◆ **SELECTED TEXT**:
- Opening titles
- Directed by: Michael Powell
- Written by: Ralph Smart (scenario); J. Jefferson Farjeon (dialogue); Austin Melford (dialogue);
- Based on: the play The Haunted Light by Evadne Price and Joan Roy Byford
- Produced by: Michael Balcon (uncredited); Jerome Jackson (associate producer);
- Starring: Binnie Hale; Gordon Harker; Ian Hunter;
- Cinematography: Roy Kellino
- Edited by: Derek Twist
- Music by: Charles Williams
- Production company: Gainsborough Pictures
- Distributed by: Gaumont British Distributors
- Release date: 5 August 1935;
- Running time: 76 minutes
- Country: United Kingdom
- Languages: English, Welsh

= The Phantom Light =

1935 film

The Phantom Light is a 1935 British crime film directed by Michael Powell and starring Binnie Hale, Gordon Harker, Donald Calthrop, Milton Rosmer and Ian Hunter. It was written by Ralph Smart, J. Jefferson Farjeon and Austin Melford based on the 1937 play The Haunted Light by Evadne Price and Joan Roy Byford. The screenplay concerns criminals who try to scare a new chief lighthouse keeper on the Welsh coast, in an attempt to distract him from their scheme.

==Plot==
Sam Higgins alights at the train station for the Welsh village of Tan-Y-Bwlch to take over the North Stack lighthouse, which is believed by the locals to be haunted. There, he meets Alice Bright. She asks him to take her along to the lighthouse, explaining that she belongs to a "psychic society" and wants to investigate the "legend of the phantom lighthouse". He turns her down.

Sam reports to Harbour Master David Owen, who informs him that Jack Davis, Sam's predecessor, "just disappeared", as did the chief lighthouse keeper before him. Owen confirms there was a major shipwreck a year ago, caused, so he believes, by the phantom light. Jim Pearce tries to bribe Sam to take him to the lighthouse; Sam guesses he is a reporter. Alice later overhears Jim ask about hiring a boat, so she tries her charms on him, but again fails.

When Owen, Dr. Carey and others take Sam by boat to the lighthouse, the doctor examines Tom Evans, a mentally disturbed member of the resident staff. Evans tries to strangle the doctor, who decides he cannot be moved in his present state, to Sam's discomfort. Just to be safe, Sam ties Tom up. Sam's remaining assistants are Claff Owen (David's brother and Tom's uncle) and Bob Peters.

Then Jim shows up on a boat that is conveniently out of petrol. To Jim's surprise, he has a stowaway: Alice. Sam starts questioning his unwanted guests. Alice now tells him she is "an actress hiding from the police" because two admirers fought over her with knives.

Strange things start occurring. First a fire breaks out near Tom's bed. Then, Sam overhears Jim plotting something with Alice and admitting he is not a reporter. He fears they may be communist saboteurs. Jim has Alice hang a radio aerial out the window of the bunk room, but Tom (whom Claff has untied) sees her do it and sneaks up behind her. He hears Jim returning, so he hastily retreats to his bunk. When Sam shows up, Jim tells him that he is a naval officer after wreckers out to sink the Mary Fern for the insurance, most of the shares being held by the locals. Then Alice informs him that she is a detective from Scotland Yard.

◆ **WORK TO COMPLETE**:
Repeat the stretch of the film article from "Then Jim shows" through "her with knives.", switching "stowaway" to "hidden passenger". The entries have nothing to do with this.

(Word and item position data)
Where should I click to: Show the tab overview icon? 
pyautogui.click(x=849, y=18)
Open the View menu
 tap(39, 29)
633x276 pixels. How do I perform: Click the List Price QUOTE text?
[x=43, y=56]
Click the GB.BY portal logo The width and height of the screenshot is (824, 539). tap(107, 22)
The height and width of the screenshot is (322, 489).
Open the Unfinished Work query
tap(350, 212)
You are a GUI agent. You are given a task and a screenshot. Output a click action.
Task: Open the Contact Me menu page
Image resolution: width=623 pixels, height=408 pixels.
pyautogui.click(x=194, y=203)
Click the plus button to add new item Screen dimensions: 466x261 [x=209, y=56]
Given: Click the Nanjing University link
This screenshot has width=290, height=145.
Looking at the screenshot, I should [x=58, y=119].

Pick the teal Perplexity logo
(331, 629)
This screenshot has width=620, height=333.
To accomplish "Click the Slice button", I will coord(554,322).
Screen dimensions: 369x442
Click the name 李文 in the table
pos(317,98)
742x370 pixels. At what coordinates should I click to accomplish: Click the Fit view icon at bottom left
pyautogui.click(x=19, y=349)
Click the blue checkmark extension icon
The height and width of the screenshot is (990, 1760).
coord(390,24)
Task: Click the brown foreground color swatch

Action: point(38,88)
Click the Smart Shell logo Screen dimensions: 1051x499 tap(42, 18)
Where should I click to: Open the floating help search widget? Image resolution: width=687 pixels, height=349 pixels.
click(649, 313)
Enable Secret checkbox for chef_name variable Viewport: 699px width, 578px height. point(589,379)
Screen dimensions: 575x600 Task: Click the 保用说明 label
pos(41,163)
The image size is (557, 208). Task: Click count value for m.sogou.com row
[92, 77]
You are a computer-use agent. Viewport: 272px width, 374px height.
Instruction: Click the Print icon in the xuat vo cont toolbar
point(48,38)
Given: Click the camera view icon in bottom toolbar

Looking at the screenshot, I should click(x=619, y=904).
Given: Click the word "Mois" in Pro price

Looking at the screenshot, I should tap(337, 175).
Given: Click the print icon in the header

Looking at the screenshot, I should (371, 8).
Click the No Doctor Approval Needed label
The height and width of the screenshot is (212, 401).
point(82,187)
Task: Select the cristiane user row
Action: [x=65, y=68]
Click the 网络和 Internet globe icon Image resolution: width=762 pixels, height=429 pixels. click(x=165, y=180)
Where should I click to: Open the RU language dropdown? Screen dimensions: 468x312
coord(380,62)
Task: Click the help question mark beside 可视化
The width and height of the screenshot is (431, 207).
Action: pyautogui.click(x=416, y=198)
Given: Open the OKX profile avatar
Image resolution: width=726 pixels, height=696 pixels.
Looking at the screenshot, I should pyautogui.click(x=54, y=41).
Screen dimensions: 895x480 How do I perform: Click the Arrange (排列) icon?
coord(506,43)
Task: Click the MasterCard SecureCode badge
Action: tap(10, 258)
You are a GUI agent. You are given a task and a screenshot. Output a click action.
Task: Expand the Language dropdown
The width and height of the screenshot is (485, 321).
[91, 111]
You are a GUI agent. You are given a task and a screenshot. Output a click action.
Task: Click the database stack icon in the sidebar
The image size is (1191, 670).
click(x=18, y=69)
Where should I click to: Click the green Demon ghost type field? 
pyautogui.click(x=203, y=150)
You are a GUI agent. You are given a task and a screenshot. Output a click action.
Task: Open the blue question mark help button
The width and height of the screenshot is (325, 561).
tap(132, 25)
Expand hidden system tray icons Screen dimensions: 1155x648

◆ **THE SOLUTION**:
Then Jim shows up on a boat that is conveniently out of petrol. To Jim's surprise, he has a hidden passenger: Alice. Sam starts questioning his unwanted guests. Alice now tells him she is "an actress hiding from the police" because two admirers fought over her with knives.